Die Ladung bestand aus verschiedenen, sehr schweren Elementen. Vor allem die Türme der Windmühlen mit bis zu 25 Meter Länge und 4,50 Meter Breite sind bei teilweise engen Bergstraßen eine Herausforderung. Insgesamt können die Transporteinheiten bis zu 185 Tonnen wiegen.
Mit diesem Projekt unterstreicht HHLA Project Logistics ihre Kompetenz im Bereich Schwerlast- und Spezialtransporte – und leistet gleichzeitig einen Beitrag zur Förderung erneuerbarer Energien in Aserbaidschan. Denn in der Region rund um die Hauptstadt Baku gewinnt die Stromproduktion aus Windkraft zunehmend an Bedeutung.

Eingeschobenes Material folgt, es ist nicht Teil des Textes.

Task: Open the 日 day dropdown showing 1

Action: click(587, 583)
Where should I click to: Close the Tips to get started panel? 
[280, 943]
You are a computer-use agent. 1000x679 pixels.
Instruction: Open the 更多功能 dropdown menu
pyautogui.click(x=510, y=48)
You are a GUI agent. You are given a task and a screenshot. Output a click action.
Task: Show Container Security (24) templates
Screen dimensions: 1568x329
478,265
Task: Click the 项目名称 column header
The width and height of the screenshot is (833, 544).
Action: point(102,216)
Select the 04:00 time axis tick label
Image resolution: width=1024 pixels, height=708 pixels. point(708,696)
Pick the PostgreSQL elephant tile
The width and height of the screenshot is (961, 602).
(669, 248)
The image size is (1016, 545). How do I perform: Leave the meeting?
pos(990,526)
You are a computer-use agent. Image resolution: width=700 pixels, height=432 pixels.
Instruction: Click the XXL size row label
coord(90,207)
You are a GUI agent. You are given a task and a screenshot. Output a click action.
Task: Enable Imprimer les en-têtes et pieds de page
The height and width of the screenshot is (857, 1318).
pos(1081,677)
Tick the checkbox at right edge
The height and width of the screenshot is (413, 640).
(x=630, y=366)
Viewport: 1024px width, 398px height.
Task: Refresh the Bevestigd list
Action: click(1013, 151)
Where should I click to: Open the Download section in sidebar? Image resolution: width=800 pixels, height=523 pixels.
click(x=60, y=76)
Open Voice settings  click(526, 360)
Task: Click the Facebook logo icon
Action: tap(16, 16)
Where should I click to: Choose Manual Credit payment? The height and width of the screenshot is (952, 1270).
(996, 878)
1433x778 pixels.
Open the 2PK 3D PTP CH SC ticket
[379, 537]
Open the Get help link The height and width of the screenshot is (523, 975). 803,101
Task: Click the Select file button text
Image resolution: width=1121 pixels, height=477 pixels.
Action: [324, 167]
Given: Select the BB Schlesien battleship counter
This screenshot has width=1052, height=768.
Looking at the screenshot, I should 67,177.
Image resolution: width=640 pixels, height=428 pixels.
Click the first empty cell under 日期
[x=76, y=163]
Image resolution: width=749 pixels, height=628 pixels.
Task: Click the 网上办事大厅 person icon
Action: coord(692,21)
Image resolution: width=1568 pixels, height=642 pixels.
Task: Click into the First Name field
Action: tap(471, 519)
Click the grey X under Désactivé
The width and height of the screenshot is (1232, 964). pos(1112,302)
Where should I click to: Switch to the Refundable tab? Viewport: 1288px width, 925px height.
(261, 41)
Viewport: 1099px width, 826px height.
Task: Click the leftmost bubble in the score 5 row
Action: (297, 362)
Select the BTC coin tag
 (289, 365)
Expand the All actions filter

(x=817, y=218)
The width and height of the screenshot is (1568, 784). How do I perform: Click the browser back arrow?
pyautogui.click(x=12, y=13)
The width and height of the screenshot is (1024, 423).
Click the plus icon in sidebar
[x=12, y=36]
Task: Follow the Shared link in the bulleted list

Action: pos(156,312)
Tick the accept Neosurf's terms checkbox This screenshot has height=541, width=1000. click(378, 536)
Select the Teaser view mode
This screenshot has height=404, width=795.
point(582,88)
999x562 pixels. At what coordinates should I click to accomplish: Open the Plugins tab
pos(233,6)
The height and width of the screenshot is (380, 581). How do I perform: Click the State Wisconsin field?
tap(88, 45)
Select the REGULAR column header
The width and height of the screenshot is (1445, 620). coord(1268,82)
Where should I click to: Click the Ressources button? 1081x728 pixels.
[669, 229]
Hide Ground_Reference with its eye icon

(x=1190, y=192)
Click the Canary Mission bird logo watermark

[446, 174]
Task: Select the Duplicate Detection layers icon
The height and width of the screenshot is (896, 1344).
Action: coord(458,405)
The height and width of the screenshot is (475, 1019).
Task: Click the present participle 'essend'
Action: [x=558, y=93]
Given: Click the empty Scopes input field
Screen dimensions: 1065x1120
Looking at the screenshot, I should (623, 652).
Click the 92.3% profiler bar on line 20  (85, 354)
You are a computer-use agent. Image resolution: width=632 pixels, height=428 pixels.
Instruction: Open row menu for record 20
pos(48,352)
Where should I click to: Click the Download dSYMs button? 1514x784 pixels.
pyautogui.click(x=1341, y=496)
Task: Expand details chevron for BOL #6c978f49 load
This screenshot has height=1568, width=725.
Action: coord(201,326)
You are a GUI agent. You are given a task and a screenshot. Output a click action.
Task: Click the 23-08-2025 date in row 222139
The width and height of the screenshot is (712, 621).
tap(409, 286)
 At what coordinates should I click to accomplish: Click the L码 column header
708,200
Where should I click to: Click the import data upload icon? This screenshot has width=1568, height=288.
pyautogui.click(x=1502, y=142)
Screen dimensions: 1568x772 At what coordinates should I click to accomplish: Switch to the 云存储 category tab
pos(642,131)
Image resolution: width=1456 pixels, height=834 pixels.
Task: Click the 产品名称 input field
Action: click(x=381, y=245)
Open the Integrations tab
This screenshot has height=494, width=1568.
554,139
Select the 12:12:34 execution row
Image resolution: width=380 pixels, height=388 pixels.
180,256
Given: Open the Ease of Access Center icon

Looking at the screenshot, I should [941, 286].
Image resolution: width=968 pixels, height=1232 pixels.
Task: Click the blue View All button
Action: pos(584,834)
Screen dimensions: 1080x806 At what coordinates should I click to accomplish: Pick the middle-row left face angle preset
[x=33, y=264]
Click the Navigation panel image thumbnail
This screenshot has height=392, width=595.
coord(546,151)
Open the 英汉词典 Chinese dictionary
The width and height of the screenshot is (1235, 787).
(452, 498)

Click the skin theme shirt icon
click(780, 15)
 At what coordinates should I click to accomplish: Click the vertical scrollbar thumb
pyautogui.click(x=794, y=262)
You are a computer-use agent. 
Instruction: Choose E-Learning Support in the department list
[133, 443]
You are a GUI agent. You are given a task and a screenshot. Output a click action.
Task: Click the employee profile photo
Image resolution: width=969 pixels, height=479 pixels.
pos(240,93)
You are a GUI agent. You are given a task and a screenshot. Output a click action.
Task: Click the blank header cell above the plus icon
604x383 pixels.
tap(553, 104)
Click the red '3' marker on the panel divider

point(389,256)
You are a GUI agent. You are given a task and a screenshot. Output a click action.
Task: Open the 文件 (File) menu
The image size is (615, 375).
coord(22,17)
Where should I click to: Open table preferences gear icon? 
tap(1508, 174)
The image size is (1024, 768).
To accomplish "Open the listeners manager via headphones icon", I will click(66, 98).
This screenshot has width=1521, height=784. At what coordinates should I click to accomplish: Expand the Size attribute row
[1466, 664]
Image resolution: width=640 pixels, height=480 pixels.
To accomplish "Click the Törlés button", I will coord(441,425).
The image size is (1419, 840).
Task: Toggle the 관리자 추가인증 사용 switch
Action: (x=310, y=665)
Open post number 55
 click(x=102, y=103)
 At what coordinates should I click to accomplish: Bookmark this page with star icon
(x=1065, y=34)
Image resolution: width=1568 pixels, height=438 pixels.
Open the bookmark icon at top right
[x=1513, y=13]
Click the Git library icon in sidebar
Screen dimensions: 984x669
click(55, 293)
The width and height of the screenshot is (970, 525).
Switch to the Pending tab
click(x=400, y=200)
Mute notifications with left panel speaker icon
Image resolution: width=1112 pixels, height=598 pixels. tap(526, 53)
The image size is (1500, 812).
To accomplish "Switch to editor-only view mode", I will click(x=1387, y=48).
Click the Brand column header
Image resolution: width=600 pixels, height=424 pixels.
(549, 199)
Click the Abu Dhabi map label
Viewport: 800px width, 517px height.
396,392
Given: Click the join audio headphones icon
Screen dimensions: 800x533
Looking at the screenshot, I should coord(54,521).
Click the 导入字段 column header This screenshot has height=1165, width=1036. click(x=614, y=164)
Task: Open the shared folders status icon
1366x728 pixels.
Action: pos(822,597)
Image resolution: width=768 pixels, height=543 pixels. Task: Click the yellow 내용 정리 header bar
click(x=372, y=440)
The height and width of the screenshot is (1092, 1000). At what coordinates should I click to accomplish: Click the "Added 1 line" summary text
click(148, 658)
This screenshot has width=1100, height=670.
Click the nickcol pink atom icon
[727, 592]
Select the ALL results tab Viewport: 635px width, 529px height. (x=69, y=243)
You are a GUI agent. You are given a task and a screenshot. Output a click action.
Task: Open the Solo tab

„Unser Fokus liegt selbstverständlich auf den Bedürfnissen der Kunden. Besonders freut uns aber auch, wenn wir mit unserer Expertise nachhaltige Energieprojekte unterstützen können“, streicht Korneli Korchilava, Geschäftsführer von HHLA Project Logistics, hervor.
Das Unternehmen bietet spezielle Transportlösungen für den gesamten Kaukasus und Zentralasien. Es hat sich auf die komplette Abwicklung von Projekt- und Transitladung spezialisiert, insbesondere im Auftrag von internationalen oder lokalen Speditionen. Tägliches Geschäft sind Schwertransporte, Übergrößen oder besondere Anforderungen.
Seit 2001 hat HHLA Project Logistics ihren Hauptsitz im georgischen Seehafen Poti, einem Knotenpunkt auf der traditionellen „Seidenstraße“. Weitere Niederlassungen gibt es in Tiflis (Georgien), Baku (Aserbaidschan), Astana und Almaty (Kasachstan).